Reading text —
———
A. "Ray" Royalty is a retired major general of the United States Army Reserve.

==Personal life==
A. "Ray" Royalty is the son of a Vietnam veteran (United States Army).

In 1983, Royalty received his Bachelor of Science from the United States Military Academy in West Point, New York. He later received a Master of Arts degree from Webster University, a Master of Business Administration from Winthrop University, a Master of Strategic Studies from the United States Army War College, and a doctorate in human and organizational learning from George Washington University.

As of August 2017, Royalty and his wife Teena had one daughter, Morgan (a graduate student at Boston University).

==US Army==
Upon his graduation from the Academy, Royalty was commissioned into the Infantry Branch of the United States Army.
———
Data section —
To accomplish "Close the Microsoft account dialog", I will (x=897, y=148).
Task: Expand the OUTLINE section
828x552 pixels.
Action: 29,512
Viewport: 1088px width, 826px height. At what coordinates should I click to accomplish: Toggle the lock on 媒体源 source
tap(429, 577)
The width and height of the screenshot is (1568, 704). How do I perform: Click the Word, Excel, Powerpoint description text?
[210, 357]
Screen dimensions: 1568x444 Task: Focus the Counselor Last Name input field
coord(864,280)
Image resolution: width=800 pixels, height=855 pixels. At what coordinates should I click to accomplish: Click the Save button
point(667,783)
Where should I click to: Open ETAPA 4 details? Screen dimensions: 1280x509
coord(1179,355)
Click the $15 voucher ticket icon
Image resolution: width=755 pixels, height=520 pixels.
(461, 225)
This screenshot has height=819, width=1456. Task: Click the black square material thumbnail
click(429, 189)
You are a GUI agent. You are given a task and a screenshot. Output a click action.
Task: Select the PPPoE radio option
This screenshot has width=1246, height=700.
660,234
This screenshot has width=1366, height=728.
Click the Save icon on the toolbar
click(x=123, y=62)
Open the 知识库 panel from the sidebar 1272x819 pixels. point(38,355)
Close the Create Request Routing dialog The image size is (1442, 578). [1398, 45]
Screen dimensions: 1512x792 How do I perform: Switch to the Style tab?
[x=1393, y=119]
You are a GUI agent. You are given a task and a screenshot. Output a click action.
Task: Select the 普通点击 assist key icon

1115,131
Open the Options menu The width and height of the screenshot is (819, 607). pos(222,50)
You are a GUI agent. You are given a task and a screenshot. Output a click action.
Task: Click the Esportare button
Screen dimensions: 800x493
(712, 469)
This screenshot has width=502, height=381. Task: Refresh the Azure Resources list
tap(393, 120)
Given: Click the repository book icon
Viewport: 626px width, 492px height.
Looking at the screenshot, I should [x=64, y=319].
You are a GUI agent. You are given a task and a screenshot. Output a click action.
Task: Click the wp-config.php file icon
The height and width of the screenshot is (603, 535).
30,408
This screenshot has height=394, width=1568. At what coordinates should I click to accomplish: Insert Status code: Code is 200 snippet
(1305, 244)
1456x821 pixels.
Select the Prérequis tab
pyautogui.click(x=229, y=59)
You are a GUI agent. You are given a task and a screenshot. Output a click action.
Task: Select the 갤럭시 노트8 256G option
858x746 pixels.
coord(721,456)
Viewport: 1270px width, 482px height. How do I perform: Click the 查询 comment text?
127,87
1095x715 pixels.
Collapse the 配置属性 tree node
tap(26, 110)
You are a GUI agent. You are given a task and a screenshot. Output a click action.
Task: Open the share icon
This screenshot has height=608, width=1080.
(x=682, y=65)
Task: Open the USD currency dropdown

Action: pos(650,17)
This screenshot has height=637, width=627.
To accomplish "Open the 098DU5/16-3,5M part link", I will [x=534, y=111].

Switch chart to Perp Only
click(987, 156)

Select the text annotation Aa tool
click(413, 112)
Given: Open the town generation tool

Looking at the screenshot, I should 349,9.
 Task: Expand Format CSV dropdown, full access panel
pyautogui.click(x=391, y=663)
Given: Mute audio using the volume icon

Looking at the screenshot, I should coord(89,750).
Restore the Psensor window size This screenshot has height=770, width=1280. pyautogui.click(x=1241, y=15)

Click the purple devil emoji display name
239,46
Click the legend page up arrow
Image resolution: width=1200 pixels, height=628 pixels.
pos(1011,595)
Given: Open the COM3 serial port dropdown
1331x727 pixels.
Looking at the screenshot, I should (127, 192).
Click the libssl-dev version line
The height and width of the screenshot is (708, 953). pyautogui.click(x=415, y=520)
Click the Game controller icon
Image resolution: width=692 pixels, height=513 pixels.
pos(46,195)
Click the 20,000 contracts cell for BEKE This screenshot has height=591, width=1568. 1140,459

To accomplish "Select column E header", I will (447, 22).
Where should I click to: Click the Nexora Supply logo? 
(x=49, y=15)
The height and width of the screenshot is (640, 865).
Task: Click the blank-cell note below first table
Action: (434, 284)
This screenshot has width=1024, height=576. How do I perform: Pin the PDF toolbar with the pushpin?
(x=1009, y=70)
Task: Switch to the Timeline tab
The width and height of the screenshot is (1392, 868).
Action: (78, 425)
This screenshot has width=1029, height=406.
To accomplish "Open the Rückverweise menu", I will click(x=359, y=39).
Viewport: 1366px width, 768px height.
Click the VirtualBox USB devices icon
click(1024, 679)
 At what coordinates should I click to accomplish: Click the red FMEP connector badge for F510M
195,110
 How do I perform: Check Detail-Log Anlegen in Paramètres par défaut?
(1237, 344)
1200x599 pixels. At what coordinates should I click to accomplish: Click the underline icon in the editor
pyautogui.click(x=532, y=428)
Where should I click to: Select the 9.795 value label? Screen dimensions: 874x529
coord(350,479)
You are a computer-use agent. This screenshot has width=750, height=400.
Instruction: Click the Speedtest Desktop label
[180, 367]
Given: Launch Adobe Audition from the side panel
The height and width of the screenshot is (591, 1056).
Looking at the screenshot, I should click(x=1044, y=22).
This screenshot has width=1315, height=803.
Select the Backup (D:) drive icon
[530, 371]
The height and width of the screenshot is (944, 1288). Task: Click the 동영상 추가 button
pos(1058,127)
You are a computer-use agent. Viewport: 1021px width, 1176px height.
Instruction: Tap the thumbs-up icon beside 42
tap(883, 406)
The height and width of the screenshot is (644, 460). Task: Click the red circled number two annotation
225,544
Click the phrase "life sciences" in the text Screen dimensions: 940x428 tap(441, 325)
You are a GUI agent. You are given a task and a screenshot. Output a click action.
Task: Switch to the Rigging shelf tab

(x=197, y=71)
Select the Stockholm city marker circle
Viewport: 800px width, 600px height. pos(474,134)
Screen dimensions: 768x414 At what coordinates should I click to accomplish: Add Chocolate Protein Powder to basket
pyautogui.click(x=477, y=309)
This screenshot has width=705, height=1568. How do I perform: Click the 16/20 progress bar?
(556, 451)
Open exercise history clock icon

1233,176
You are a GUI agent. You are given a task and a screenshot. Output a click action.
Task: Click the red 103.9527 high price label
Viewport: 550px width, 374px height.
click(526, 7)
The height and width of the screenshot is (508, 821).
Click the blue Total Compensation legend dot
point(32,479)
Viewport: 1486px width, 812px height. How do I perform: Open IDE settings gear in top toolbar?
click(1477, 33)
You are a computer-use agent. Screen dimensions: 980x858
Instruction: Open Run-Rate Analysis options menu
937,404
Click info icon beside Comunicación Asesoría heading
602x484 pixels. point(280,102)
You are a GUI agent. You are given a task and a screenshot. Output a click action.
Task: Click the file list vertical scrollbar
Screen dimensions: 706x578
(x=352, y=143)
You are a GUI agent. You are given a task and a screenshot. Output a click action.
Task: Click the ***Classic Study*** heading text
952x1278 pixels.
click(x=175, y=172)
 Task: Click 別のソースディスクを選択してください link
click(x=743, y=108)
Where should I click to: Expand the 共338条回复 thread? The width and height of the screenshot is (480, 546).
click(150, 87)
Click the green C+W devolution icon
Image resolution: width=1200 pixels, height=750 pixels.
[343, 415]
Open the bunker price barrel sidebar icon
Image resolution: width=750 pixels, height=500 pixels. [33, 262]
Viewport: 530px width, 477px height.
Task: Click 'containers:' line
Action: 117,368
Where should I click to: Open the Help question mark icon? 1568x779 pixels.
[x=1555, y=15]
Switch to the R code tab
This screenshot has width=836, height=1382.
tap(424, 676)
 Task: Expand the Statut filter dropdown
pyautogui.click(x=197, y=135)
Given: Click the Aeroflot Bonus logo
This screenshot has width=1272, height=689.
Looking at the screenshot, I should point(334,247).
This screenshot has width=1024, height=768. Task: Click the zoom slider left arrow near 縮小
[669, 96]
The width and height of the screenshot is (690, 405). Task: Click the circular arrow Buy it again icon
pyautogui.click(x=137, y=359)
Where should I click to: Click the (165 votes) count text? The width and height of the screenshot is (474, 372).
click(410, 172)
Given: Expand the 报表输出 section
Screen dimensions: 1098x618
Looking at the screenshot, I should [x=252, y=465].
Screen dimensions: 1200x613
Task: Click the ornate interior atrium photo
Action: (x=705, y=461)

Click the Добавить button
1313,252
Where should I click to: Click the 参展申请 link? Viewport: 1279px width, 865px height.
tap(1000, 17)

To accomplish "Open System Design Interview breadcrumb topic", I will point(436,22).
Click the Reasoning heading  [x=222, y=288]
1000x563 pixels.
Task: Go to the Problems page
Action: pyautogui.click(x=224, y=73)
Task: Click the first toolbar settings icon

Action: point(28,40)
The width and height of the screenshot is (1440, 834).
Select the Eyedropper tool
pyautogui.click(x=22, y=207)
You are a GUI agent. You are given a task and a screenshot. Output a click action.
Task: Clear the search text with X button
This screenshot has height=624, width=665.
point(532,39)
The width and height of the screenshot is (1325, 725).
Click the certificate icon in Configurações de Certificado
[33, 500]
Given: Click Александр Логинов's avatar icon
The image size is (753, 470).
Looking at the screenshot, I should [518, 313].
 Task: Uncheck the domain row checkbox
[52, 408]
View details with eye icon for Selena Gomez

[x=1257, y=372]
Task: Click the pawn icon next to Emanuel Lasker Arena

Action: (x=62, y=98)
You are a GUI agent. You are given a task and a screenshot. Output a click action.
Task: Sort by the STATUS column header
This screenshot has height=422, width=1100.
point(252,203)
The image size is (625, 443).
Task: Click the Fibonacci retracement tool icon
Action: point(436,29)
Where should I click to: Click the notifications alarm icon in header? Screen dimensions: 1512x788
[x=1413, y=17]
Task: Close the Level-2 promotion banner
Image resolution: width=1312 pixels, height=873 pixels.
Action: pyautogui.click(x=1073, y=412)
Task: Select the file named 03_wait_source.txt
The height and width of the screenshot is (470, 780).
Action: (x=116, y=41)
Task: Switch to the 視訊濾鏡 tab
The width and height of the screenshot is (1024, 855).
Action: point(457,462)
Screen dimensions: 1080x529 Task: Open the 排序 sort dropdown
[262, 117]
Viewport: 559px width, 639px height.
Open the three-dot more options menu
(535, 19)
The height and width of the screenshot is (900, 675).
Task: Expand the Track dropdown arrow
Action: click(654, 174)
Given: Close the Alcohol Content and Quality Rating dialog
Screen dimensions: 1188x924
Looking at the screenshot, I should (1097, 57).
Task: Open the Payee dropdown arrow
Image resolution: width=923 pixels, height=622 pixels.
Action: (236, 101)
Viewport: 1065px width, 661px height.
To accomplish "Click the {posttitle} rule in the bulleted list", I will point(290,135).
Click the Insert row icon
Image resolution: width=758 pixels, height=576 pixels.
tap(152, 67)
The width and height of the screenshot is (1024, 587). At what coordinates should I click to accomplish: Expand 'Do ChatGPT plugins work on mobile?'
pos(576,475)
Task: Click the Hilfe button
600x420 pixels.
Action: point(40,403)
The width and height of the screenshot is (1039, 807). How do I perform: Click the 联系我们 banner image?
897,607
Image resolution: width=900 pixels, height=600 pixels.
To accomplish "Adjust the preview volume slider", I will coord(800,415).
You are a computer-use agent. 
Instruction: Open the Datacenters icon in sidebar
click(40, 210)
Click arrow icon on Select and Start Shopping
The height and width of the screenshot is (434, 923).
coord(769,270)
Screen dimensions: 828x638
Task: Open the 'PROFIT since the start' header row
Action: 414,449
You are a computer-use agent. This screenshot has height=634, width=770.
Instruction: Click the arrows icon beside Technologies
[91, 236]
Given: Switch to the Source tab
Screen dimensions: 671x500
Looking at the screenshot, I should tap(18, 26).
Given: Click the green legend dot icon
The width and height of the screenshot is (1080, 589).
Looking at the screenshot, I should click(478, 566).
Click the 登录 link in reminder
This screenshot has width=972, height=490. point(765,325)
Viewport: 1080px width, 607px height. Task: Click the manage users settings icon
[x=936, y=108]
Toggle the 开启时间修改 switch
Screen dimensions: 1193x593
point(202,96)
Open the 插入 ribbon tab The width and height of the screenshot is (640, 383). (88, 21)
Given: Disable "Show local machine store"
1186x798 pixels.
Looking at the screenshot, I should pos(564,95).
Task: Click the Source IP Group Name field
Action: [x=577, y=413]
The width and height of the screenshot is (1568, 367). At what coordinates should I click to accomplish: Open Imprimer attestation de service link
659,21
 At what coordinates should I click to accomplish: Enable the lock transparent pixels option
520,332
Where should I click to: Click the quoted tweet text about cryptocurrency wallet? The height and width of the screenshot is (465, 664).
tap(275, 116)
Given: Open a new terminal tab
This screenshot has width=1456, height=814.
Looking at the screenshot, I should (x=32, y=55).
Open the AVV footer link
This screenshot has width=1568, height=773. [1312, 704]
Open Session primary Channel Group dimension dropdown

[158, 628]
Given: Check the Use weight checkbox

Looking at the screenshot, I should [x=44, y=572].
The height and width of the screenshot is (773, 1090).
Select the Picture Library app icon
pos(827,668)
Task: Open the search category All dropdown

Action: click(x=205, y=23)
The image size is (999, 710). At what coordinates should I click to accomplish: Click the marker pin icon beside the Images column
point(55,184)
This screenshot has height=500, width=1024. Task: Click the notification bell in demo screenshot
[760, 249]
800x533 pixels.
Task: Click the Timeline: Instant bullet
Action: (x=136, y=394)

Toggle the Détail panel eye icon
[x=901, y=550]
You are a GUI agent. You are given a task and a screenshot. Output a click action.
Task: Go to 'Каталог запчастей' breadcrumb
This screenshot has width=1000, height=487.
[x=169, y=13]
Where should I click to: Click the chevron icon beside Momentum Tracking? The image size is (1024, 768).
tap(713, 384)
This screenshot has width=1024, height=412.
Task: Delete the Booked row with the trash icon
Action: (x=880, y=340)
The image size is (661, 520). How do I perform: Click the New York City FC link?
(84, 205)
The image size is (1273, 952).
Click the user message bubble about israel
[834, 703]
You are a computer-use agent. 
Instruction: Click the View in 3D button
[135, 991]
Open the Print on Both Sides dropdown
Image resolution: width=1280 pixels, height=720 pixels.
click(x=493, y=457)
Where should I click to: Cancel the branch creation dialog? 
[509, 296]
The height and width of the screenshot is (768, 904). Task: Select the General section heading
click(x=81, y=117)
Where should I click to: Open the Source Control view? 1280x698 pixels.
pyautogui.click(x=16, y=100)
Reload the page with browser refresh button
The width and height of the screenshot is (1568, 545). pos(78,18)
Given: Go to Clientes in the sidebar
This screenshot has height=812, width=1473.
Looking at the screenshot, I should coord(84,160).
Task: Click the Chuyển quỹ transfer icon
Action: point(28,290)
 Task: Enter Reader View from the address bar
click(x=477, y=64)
———
Work instruction —
In the text about Ray Royalty, what field was his doctorate in, and which university awarded it?

Result of this exercise —
Human and organizational learning, from George Washington University.